If you find yourself in a place where the staff are charged with cleaning and generally keeping the place neat and ship-shape, remember that your much-loved and comfortable riding gear may look like a pile of old rags to someone not familiar with 2 wheels.
Sean says "it's another story" how this happened, but maybe it was like this:
Like an idiot I had lent my favourite pair of gloves to my son-in-law who needed them temporarily.
They were wonderful ex-Swiss army, of unknown age, slightly loose-fitting, the best quality brown leather imagineable. Summer-weight, unlined, and absolutely 101% waterproof. Through, I think, years of proper Swiss-army care with leather dressing, followed by impregnation with various lubricating oils in the 20 years that I had owned them. I'd had to sew a seam up now and again, that's all.

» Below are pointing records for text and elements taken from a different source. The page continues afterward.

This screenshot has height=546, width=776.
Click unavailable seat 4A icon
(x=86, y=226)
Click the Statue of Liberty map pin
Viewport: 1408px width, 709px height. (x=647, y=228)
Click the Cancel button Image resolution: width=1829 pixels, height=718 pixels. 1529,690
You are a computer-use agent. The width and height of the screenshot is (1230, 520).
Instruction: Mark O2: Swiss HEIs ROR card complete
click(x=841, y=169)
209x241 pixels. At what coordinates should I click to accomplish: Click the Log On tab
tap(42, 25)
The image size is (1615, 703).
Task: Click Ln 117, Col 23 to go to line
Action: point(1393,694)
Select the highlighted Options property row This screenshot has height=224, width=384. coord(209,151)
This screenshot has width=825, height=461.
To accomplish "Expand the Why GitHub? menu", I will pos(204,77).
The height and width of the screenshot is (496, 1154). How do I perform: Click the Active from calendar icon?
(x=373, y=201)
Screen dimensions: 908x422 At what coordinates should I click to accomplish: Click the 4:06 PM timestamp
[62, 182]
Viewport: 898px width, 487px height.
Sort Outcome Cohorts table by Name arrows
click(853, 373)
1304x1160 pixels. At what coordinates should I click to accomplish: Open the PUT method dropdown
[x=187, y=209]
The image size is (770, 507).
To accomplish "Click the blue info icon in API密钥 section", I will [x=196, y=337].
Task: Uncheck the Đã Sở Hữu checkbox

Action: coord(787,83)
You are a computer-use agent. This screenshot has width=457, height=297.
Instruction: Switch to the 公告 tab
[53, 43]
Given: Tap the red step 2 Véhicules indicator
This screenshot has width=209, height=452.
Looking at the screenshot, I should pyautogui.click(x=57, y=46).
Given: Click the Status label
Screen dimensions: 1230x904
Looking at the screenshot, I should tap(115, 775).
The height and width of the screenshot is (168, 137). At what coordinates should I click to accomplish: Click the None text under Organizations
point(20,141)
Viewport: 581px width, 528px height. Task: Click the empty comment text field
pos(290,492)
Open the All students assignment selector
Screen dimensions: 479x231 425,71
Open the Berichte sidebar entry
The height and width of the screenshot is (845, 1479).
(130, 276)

I don't know what 1940s London tram-drivers' gloves were like, but a friend used to say that these were just the same.
Well, my son-in-law put them down somewhere in the college where he was a teacher, on the Sussex coast. And they did look pretty old and well-used.
Later they'd gone. To his credit he put a lot of effort into trying to find them, and eventually found that a cleaner thought they were rubbish, threw them out, and by then they were on their way to the landfill!
A lesson learnt! (And never ever lend your bestest favourite stuff!)